Here is the background to this post.

And then Adam Lee—after telling me in comments here that I am being unfair in saying, after a solid week of being harassed and threatened (which is to say nothing of being called unlikable, uncharitable, oversensitive, reactionary, etc.) by self-identified movement atheists in response to offering solicited advice on how to make movement atheism more inclusive for women like me, that "movement atheism doesn't want to have anything to do with me"—wrote this: On Being a Good (and Bad) Ally to Feminists.

In that piece, dedicated to making the same point, he excerpts one line from my nearly 600-word piece and one comment from its 176-comment thread, in order to accuse me of unfairly monolithizing movement atheism.

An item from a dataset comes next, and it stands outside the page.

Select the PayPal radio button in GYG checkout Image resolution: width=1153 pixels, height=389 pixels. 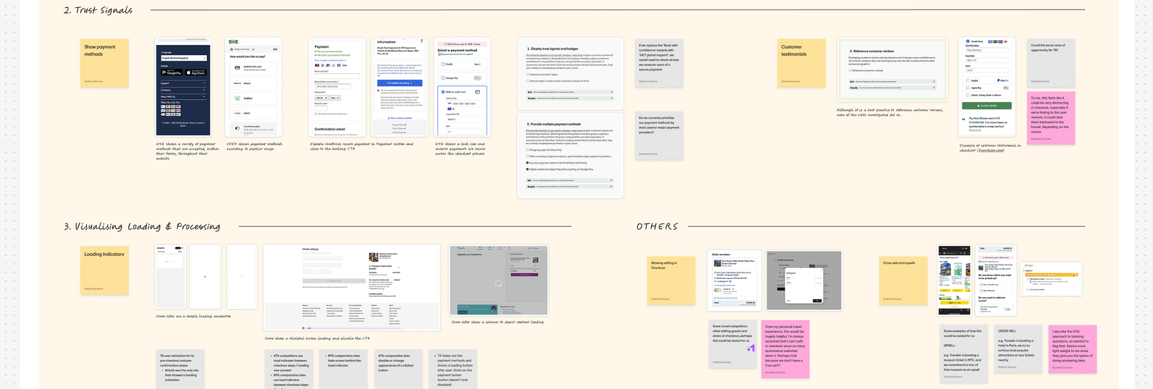point(443,64)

He says: "To me, this sounds as if she's saying that atheism has only one voice, and it's the voice of the sexists." This, despite the fact that I also wrote in the post from which he quotes: "My admiration for the women who hang in and stick it out and fight the same fights over and over. That is a valid and commendable choice, even though it's not mine."

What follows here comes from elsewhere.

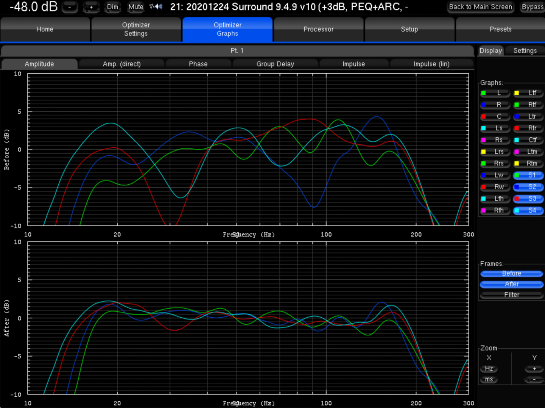Decrease volume with the minus button
This screenshot has width=545, height=408.
(70, 7)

To accuse me of being unfair, not only does he casually elide that the context of my claim of being unwelcome was a metric fuckton of sustained hostility emanating from movement atheism, but also disappears the recognition I gave to atheist women in the same post he's saying monolithizes movement atheism. Forget whether he's my ally: Ignoring that, because it's inconvenient to his thesis about my monolithizing movement atheism, is being a shitty ally to them—because ignoring it implicitly argues that movement atheism is a men's movement, and my acknowledgement of female atheists doing good work isn't relevant.

It is relevant.

I will say, again, that I know there are men in movement atheism who make a practice of being good allies to women. (At least straight, white, cis women. And some men more broadly than that.)

But I shouldn't need to keep saying that over and over. Obliging me to salve the consciences of men affiliated with a movement which, irrespective of their efforts, is still incredibly hostile to lots of women outside (and inside) of it, is antithetical to being an ally and incompatible with making me feel like there is a place for me in the movement, if I want my role to be anything but deferential gratitude to men for being decent human beings.

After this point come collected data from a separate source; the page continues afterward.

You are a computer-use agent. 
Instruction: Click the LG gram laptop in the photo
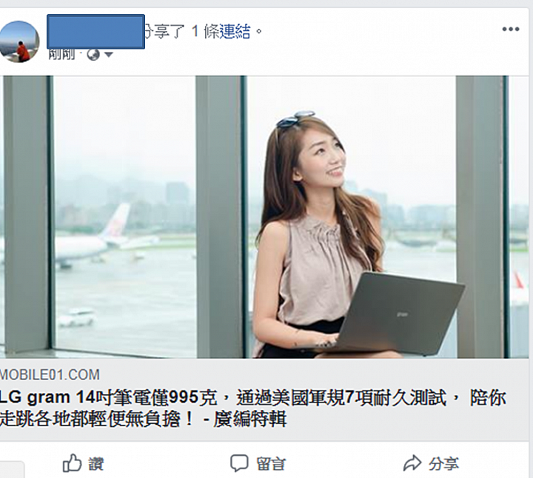[x=391, y=314]
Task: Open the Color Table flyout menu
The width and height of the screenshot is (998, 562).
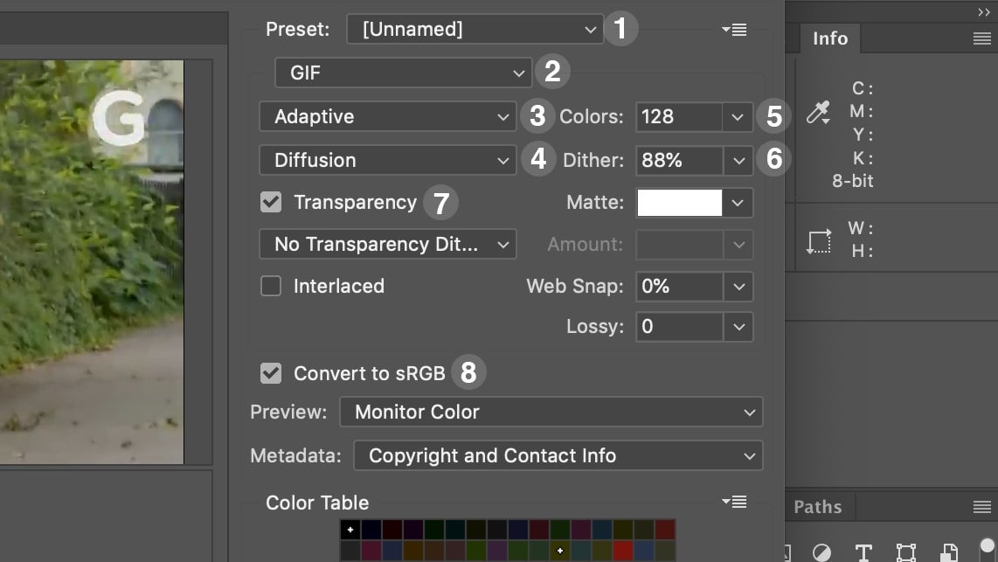Action: 734,502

And I will note again, as I did in direct replies to Adam Lee in comments here, that how welcoming movement atheism (or any other self-identified movement) is to marginalized people is subjective, and is not defined by how many people want to welcome marginalized people, but by how many people don't. That any percentage of any privileged group can be hostile enough to make the entire group unsafe for marginalized members is basic social justice 101.

Again, these are dynamics I understand as a privileged member (white, cis) of another self-identified movement (feminism). When a non-white and/or non-cis person says zie does not feel like feminism wants anything to do with hir, I understand that—because I am aware of both the history of mainstream feminism and its current hostilities to non-white and non-cis people. (Among others.)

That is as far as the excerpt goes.